# [Assignment]
Note each line of the entries that includes "pixel". Then copy those lines.

# [Record excerpts]
━━━━━━━━━━━━━━━━━━━━━━━━━━━━━━

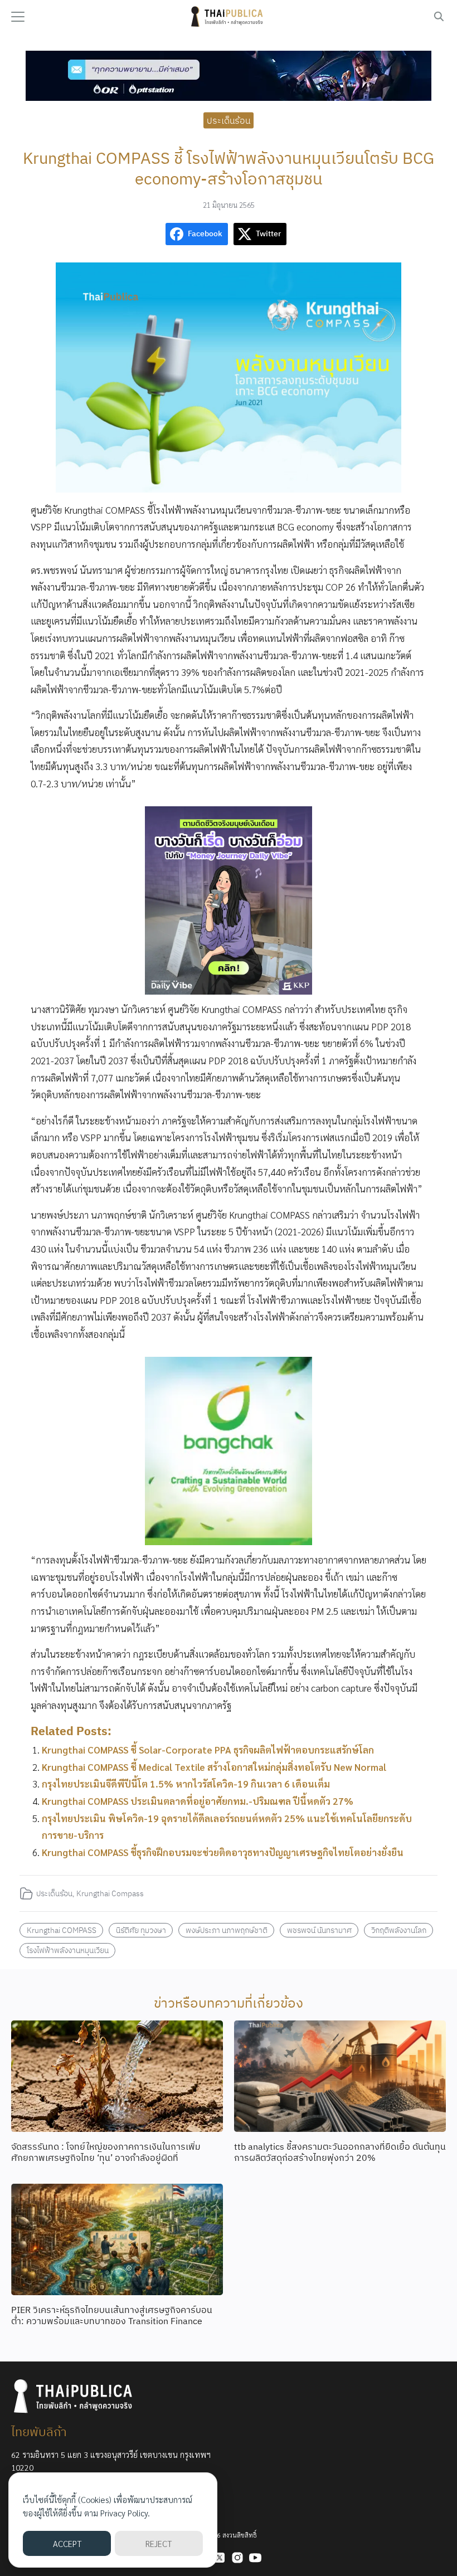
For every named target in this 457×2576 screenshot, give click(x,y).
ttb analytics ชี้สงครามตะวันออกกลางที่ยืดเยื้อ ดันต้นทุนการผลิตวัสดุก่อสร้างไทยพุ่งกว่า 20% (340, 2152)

━━━━━━━━━━━━━━━━━━━━━━━━━━━━━━

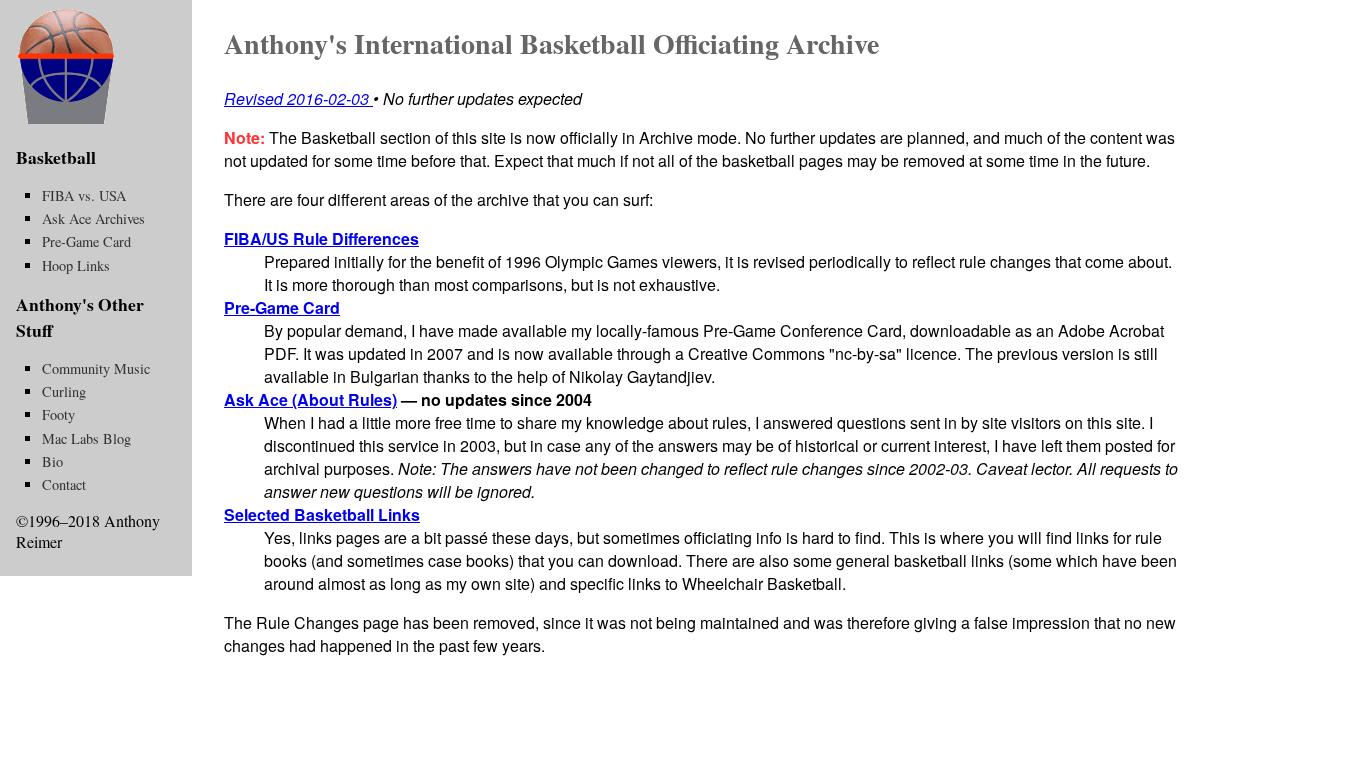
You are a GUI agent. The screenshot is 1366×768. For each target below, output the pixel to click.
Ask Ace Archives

━━━━━━━━━━━━━━━━━━━━━━━━━━━━━━

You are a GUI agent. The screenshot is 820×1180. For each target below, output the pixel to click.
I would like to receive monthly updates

━━━━━━━━━━━━━━━━━━━━━━━━━━━━━━

# [Result for this exercise]
You are a GUI agent. The screenshot is 1366×768. For each target below, output the pixel to click.
You are a GUI agent. The screenshot is 820×1180. For each target below, output the pixel to click.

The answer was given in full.